- _VORLIEGENDER TEXT_
▼
Sarkozy verschenkt Zeitungsabos
Heute Morgen ist in der Süddeutschen zu lesen, dass Frankreichs Staatsoberhaupt Nicolas Sarkozy mit kostenlosen Zeitungsabos zum 18. Geburtstag der Pressekrise entgegen wirken will. Im Detail: Zu seinem 18. Geburtstag soll jeder Franzose für ein Jahr lang eine Tageszeitung kostenlos bekommen. So sollen junge Menschen für die gedruckte Zeitung begeistert werden. Getragen werden soll die Aktion von den Verlagen.
Nun weiß ich nicht, wie genau die Situation der Online-Medien in Frankreich aussieht. Doch ich gehe davon aus, dass unsere Nachbarn ähnliche Probleme haben wie wir: immer mehr alte Menschen, und die wenigen jungen Leute holen sich ihre Informationen längst aus dem Netz. Deshalb habe ich mich beim Lesen des Artikels gefragt, wie erfolgreich so eine Aktion überhaupt sein kann. Ich habe länger nicht mit einem 18-Jährigen gesprochen, aber wenn ich mich recht entsinne, können Sie den jungen Leuten noch so viele Zeitungsabonnements schenken – ihr Leben findet längst im Netz statt. Die gedruckte Zeitung konnte ja schon kaum jemanden mehr begeistern, als ich 18 war, und ich muss gestehen, dass auch ich als Teenager mit dem Print so meine Probleme hatte.
Was meinen Sie? Sind kostenlose Abos für Volljährige eine vielversprechende Art, der Pressekrise entgegen zu wirken? Liege ich vielleicht falsch und in Frankreich ist die Situation ohnehin ganz anders? Dann klären Sie mich bitte auf.
▲
- _VORLIEGENDE AUFLISTUNG_
▼
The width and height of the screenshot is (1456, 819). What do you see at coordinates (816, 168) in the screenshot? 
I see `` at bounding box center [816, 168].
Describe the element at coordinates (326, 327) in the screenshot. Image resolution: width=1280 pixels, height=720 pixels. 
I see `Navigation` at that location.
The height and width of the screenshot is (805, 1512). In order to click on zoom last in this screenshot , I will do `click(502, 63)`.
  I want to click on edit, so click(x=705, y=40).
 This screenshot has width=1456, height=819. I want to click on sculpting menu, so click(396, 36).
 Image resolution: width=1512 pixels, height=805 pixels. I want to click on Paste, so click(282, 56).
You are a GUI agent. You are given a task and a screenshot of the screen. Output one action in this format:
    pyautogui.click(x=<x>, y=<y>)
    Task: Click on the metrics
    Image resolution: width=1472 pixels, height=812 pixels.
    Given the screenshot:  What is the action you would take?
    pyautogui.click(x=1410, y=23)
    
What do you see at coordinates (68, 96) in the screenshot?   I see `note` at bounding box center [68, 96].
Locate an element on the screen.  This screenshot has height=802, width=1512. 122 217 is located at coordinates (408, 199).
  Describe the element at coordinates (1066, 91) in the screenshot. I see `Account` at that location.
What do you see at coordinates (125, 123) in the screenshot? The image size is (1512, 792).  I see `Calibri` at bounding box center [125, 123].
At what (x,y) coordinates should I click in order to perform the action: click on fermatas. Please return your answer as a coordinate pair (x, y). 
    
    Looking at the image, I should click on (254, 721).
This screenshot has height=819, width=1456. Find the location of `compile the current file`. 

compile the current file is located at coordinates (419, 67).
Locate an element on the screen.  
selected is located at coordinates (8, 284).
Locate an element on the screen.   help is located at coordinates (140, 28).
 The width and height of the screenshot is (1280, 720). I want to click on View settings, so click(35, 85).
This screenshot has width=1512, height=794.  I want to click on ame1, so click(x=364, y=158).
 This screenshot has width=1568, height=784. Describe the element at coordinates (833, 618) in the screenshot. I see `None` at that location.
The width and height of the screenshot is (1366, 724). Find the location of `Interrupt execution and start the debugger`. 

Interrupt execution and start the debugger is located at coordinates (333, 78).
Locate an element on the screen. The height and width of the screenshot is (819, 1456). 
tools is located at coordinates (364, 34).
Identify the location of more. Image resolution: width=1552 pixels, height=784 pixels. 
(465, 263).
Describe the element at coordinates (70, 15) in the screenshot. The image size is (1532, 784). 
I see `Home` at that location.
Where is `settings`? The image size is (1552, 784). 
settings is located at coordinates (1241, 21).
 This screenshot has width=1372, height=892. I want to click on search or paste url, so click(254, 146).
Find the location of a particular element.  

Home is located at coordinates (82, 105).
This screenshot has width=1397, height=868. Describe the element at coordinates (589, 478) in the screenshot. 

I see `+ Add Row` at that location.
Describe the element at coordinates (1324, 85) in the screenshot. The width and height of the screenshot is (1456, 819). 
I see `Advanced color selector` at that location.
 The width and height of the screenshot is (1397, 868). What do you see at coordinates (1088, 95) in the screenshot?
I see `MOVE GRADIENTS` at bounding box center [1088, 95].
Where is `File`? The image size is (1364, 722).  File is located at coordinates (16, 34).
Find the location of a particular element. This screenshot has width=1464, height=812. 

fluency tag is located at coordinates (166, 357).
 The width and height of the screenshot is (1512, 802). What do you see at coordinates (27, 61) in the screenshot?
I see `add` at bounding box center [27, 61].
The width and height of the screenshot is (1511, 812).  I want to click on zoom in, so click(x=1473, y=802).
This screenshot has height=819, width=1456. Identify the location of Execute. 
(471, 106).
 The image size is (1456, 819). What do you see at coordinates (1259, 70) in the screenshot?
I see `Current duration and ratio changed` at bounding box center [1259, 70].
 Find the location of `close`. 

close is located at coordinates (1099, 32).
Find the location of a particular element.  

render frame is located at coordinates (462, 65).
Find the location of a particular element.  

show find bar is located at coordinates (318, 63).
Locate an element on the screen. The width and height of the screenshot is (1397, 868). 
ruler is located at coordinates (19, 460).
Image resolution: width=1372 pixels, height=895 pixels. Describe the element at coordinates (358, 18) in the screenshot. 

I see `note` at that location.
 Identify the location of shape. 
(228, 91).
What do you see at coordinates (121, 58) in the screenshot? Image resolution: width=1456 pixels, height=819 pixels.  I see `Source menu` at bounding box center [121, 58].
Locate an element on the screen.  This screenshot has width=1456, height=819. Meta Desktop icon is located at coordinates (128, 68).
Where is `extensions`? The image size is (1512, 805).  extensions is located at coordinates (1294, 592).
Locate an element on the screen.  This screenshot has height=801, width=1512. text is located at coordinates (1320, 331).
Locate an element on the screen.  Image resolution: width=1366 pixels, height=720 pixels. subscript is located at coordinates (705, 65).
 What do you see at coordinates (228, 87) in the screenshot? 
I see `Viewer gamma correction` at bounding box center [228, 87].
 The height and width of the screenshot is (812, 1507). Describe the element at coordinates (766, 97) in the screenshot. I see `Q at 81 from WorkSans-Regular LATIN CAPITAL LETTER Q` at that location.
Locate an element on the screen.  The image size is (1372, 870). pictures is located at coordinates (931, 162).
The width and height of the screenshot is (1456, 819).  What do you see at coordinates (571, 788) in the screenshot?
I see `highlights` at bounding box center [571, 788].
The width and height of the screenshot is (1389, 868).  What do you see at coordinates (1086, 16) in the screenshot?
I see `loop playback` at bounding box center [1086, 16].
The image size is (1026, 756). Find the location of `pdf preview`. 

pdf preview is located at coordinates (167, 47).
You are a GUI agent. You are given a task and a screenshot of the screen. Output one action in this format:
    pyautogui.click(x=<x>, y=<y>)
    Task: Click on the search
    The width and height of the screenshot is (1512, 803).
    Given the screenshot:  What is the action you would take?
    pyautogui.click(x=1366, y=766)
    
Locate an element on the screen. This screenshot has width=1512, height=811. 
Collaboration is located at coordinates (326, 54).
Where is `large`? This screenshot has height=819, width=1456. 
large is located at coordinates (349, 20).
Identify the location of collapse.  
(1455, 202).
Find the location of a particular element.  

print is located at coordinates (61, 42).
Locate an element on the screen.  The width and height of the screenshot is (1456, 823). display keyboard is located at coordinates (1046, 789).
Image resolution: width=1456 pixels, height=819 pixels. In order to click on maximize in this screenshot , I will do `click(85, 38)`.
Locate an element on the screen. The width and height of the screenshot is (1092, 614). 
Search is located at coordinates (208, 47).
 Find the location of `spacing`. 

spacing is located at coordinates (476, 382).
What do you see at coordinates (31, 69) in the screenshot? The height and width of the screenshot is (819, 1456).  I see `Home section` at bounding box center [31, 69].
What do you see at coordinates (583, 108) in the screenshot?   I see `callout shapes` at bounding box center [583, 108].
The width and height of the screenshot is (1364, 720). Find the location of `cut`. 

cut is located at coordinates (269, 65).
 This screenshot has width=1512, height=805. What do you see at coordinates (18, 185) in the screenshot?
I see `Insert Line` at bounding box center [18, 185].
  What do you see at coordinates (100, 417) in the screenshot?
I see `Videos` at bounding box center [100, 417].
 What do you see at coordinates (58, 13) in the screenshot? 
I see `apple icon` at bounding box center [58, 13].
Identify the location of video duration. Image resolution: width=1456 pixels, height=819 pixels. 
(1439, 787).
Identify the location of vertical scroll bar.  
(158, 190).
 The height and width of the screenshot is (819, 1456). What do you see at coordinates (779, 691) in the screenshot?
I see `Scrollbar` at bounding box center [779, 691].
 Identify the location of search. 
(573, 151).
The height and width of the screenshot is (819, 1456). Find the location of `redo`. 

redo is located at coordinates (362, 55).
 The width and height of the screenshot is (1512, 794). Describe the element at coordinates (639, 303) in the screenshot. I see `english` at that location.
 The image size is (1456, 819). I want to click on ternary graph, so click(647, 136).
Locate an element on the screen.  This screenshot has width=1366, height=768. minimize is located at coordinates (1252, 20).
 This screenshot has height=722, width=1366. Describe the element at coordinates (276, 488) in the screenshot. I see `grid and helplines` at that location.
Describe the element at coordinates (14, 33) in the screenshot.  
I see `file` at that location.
▲
- _AUFGABENDETAILS_
Geben Sie aus dem Text über Sarkozys Gratis-Zeitungsabos den Abschnitt von "Was meinen Sie?" bis einschließlich "mich bitte auf." wortgetreu aus.

- _LÖSUNG DER AUFGABE_
Was meinen Sie? Sind kostenlose Abos für Volljährige eine vielversprechende Art, der Pressekrise entgegen zu wirken? Liege ich vielleicht falsch und in Frankreich ist die Situation ohnehin ganz anders? Dann klären Sie mich bitte auf.